Intranasal administration of azilsartan (5 mg/kg for 45 days) demonstrated neuroprotective effects in an AlCl-induced Alzheimer's pathology animal model.
Does intranasal azilsartan provide neuroprotective effects in an AlCl3-induced animal model of Alzheimer's disease?
Intranasal azilsartan may offer neuroprotective effects in Alzheimer's pathology by targeting brain pathways directly.

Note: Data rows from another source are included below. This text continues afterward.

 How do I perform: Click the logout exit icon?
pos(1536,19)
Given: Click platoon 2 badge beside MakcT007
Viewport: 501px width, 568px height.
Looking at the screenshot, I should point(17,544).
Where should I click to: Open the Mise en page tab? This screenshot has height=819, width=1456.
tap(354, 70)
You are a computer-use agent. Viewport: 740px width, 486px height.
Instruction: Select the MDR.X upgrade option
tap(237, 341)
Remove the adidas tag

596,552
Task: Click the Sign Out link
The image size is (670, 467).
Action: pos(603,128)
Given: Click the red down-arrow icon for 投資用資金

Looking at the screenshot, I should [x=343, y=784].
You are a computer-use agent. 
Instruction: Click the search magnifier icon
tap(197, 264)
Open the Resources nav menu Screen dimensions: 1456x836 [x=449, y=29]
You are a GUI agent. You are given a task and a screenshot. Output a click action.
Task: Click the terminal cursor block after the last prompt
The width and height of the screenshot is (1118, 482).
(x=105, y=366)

Complex progressive neurodegenerative Alzheimer's disease is characterized by cognitive decline, memory impairment, and accumulation of amyloid and tau pathologies, along with aggravation of neuroinflammatory and oxidative stress pathways. In our previous studies, the potential of azilsartan, a widely used angiotensin receptor blocker (ARB), was demonstrated to possess neuroprotective action when administered through intranasal route, improving memory and cognition through modulation of central renin-angiotensin signalling in a demented animal model. With the intranasal administration, azilsartan nanoemulgel offers the ability to bypass the BBB due to the use of the olfactory and trigeminal neural pathways, achieving direct brain targeting of the therapeutics. In the present study, the neuroprotective effect of azilsartan (5 mg/kg via intranasal route consequently for 45 days) was further validated in an AlCl
Karmakar et al. (Fri,) conducted a other in Alzheimer's disease. Azilsartan was evaluated on Neuroprotective effect. Intranasal administration of azilsartan (5 mg/kg for 45 days) demonstrated neuroprotective effects in an AlCl-induced Alzheimer's pathology animal model.